From 1874265074c0911eb899a25c537a48e6cdfd20ee Mon Sep 17 00:00:00 2001
From: wangxiyuan <wangxiyuan1007@gmail.com>
Date: Sat, 29 Nov 2025 18:36:55 +0800
Subject: [PATCH] Move mla to ops module (#4575)

Move mla custom op to correct module
- vLLM version: v0.11.2
- vLLM main: https://github.com/vllm-project/vllm/commit/v0.11.2

Signed-off-by: wangxiyuan <wangxiyuan1007@gmail.com>
---
 tests/ut/models/test_mla.py               | 27 +++++++++--------------
 vllm_ascend/models/layers/__init__.py     |  0
 vllm_ascend/{models/layers => ops}/mla.py |  0
 vllm_ascend/utils.py                      |  2 +-
 4 files changed, 12 insertions(+), 17 deletions(-)

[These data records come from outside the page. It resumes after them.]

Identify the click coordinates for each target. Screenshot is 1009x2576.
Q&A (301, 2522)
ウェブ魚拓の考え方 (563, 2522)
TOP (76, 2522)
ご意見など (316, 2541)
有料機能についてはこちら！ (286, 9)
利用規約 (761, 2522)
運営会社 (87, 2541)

 delete mode 100644 vllm_ascend/models/layers/__init__.py
 rename vllm_ascend/{models/layers => ops}/mla.py (100%)

diff --git a/tests/ut/models/test_mla.py b/tests/ut/models/test_mla.py
index 6b03b05b..28363450 100644
--- a/tests/ut/models/test_mla.py
+++ b/tests/ut/models/test_mla.py
@@ -7,8 +7,7 @@ from vllm.forward_context import ForwardContext
 from vllm.model_executor.layers.mla import MLAModules
 
 from tests.ut.base import TestBase
-from vllm_ascend.models.layers.mla import (AscendMultiHeadLatentAttention,
-                                           IndexerWrapper)
+from vllm_ascend.ops.mla import AscendMultiHeadLatentAttention, IndexerWrapper
 
 
 class TestIndexerWrapper(TestBase):
@@ -78,15 +77,13 @@ class TestAscendMultiHeadLatentAttention(TestBase):
         self.mock_cache_config = MagicMock(spec=CacheConfig)

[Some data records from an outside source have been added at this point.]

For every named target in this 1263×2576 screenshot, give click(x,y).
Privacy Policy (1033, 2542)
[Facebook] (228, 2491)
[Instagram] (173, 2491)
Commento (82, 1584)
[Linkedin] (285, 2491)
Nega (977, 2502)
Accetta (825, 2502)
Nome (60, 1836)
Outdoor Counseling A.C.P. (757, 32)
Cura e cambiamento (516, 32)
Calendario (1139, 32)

         self.mock_quant_config = MagicMock()
 
-    @patch("vllm_ascend.models.layers.mla.get_current_vllm_config")
-    @patch("vllm_ascend.models.layers.mla.get_ascend_config")
-    @patch(
-        "vllm_ascend.models.layers.mla.get_tensor_model_parallel_world_size")
+    @patch("vllm_ascend.ops.mla.get_current_vllm_config")
+    @patch("vllm_ascend.ops.mla.get_ascend_config")
+    @patch("vllm_ascend.ops.mla.get_tensor_model_parallel_world_size")
     def test_initialization(self, mock_tp_size, mock_ascend_config,
                             mock_get_vllm_config):
 
-        with patch("vllm_ascend.models.layers.mla.MLAAttention",
-                   return_value=True):
+        with patch("vllm_ascend.ops.mla.MLAAttention", return_value=True):
             mock_tp_size.return_value = 2
             mock_ascend_config.return_value.enable_shared_expert_dp = True
             mock_vllm_config = MagicMock(spec=VllmConfig)
@@ -114,12 +111,11 @@ class TestAscendMultiHeadLatentAttention(TestBase):
             self.assertTrue(attn.enable_shared_expert_dp)
             self.assertIsNotNone(attn.mla_attn)
 
-    @patch("vllm_ascend.models.layers.mla.torch.ops.vllm.mla_forward")
-    @patch("vllm_ascend.models.layers.mla.get_current_vllm_config")
-    @patch("vllm_ascend.models.layers.mla.get_ascend_config")
-    @patch(
-        "vllm_ascend.models.layers.mla.get_tensor_model_parallel_world_size")
-    @patch("vllm_ascend.models.layers.mla.get_forward_context")
+    @patch("vllm_ascend.ops.mla.torch.ops.vllm.mla_forward")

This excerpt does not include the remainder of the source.